Sports betting was the only statewide ballot question. But there were a couple of local ballot questions that were approved Tuesday which were historic.

Princeton Borough and Princeton Township Will Merge

In New Jersey, where there are 566 municipalities, the road to consolidation is fraught with peril. Beginning in 2013, that number will be reduced by one. After 60 years and 3 attempts, the tale of two Princetons will come to an end and become one town. On Tuesday, voters approved a measure to consolidate into one municipality in an effort to reign in property taxes.

Princeton Borough is one of the state’s many “doughnut hole” towns that are under increasing pressure to merge with the larger municipalities that surround them.

Members of both the pro- and anti- consolidation groups, Preserve Our Historic Borough and Princetons Unite!, respectively, campaigned to engage and sway voters.

Now that the proposal has passed, will other sets of towns look to the Princetons as a model for consolidation?

Some observers say the merger may not be a sign of things to come. Although there may be savings, the two towns already have many shared services, including a library, planning board, and a school district that has long been regionalized.

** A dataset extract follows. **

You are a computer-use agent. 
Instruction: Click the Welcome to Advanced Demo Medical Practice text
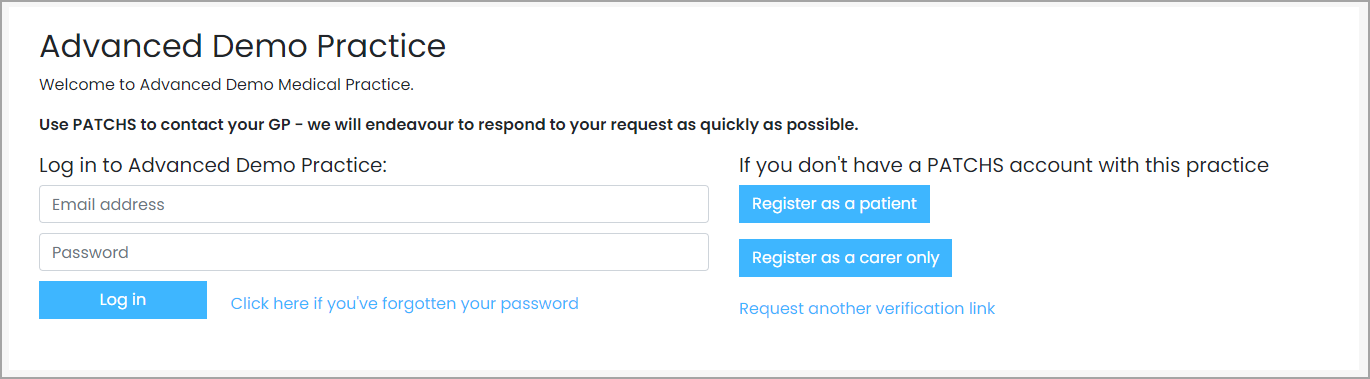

Going forward, 2012 will be a transition year. A transition team, whose members will be chosen by the governing bodies of both the Borough and Township, will be tasked with laying the groundwork for combining the two towns

Moorestown OKs Liquor Sales

It’s legal to drink in Moorestown. But the Burlington County town has had a ban on alcohol sales for nearly a century. On Tuesday, voters in Moorestown decided to lift the ban. However, it’s not a complete reversal. In order to get served, customers will have to go to the mall. The proposal, which passed 60 percent to 40 percent, will allow liquor sales at full-service mall restaurants only. The group that owns the Moorestown Mall led the effort to overturn the ban.

Moorestown is one of several “dry” towns in New Jersey. Voters there had previously rejected proposals to allow alcohol sales three times — most recently in 2007.